_PROBLEM DESCRIPTION_
In the entries below, count the lines holding "group". Reply with the number only.

_RECORDS FOR PROCESSING_

'''

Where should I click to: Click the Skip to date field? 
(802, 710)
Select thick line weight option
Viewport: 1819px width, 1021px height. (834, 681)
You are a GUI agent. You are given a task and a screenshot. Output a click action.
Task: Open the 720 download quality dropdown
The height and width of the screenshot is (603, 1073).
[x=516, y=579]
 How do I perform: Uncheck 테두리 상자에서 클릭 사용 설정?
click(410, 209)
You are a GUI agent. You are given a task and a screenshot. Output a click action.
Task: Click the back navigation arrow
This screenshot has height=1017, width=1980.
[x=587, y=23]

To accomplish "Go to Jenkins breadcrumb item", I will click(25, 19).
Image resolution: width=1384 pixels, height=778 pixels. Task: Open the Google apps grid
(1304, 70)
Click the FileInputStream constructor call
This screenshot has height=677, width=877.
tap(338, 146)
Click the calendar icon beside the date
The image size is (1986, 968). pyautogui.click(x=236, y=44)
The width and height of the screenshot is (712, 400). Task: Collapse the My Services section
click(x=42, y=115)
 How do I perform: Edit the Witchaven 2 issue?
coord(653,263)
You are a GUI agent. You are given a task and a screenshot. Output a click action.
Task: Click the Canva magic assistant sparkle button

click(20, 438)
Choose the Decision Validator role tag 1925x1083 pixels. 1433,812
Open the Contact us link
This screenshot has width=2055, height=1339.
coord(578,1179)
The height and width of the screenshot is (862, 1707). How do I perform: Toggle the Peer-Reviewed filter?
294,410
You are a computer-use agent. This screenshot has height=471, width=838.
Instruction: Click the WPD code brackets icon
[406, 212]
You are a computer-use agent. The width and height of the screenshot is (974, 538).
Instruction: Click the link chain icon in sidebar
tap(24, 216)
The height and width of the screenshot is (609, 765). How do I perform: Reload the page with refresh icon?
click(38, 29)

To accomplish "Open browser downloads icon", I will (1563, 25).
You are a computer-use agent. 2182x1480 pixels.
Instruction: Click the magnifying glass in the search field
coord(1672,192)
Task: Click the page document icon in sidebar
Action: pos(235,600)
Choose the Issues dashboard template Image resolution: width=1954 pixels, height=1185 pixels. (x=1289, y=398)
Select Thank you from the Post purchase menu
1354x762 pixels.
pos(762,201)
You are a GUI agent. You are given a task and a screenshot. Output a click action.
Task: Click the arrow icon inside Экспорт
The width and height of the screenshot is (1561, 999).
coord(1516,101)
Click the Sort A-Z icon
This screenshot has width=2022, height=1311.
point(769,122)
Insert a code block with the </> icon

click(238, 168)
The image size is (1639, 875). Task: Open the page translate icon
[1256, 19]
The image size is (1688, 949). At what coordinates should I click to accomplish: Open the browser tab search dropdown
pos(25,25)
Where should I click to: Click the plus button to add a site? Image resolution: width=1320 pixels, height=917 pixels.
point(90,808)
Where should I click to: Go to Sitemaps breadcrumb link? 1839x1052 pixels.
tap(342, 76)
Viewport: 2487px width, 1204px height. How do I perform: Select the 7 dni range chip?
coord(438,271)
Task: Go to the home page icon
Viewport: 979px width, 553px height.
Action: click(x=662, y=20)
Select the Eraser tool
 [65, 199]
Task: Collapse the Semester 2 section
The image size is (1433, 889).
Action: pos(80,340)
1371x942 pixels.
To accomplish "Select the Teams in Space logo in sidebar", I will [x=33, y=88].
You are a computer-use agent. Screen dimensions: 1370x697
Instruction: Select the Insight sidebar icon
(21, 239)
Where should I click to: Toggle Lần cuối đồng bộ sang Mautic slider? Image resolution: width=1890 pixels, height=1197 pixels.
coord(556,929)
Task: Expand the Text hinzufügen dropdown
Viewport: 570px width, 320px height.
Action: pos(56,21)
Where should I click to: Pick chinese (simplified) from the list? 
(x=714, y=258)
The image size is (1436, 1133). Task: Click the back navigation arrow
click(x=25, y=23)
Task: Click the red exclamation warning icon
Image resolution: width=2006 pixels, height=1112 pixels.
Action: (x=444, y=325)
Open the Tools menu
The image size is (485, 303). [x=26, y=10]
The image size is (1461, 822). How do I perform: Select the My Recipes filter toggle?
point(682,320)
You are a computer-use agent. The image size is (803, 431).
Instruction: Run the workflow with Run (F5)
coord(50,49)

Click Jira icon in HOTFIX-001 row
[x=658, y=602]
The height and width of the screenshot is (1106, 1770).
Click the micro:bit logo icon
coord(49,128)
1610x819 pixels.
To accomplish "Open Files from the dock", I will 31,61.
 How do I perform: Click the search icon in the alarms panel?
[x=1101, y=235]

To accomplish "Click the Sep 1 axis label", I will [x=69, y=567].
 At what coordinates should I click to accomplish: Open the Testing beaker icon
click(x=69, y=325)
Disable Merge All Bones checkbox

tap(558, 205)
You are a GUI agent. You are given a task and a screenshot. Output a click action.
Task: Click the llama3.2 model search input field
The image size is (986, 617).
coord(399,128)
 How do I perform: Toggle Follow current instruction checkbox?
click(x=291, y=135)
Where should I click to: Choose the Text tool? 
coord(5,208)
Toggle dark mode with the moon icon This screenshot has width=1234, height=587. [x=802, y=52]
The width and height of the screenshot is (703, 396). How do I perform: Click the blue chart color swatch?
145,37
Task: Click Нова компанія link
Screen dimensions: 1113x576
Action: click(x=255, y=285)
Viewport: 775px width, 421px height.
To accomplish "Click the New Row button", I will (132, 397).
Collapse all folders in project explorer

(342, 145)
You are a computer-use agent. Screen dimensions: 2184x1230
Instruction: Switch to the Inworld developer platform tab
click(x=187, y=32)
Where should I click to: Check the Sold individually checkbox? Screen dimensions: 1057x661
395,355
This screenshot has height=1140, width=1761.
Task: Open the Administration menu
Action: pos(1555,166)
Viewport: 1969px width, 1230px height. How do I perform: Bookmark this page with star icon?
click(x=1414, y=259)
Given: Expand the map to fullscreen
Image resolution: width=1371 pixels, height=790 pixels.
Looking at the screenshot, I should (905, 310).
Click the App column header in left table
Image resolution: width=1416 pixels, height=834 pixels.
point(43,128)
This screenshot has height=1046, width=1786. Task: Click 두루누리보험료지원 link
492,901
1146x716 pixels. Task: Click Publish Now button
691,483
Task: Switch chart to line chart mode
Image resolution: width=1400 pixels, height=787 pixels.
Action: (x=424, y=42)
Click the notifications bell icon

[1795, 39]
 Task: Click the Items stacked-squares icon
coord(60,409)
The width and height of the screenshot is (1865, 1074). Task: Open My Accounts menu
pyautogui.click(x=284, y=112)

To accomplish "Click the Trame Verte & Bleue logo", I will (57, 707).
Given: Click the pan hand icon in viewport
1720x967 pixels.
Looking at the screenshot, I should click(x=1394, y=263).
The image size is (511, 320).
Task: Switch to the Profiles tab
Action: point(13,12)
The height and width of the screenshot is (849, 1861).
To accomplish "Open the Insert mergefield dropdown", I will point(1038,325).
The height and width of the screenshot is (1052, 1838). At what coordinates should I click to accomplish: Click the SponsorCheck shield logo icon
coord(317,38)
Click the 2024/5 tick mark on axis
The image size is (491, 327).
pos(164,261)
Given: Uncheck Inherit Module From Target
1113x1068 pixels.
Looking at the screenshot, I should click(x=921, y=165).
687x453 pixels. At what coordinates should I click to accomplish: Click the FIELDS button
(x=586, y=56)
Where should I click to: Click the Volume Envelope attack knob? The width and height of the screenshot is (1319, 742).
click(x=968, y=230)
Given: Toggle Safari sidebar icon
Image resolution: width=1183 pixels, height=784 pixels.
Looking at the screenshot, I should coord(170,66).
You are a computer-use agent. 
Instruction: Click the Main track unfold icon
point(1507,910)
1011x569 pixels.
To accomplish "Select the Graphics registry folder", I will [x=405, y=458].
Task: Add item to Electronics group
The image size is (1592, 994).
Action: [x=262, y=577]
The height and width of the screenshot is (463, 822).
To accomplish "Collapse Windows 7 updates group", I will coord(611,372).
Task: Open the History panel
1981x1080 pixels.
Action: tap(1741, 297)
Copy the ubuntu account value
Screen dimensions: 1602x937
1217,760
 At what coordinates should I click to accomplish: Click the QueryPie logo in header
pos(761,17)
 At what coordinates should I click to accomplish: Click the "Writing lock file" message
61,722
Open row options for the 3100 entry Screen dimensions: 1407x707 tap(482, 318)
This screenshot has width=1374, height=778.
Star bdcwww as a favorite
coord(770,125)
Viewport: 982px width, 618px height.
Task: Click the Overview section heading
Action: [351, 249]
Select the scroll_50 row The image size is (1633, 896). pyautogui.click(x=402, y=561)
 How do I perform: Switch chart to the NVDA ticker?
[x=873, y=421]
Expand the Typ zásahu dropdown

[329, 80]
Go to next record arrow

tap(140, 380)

'''

_RESPONSE AREA_
2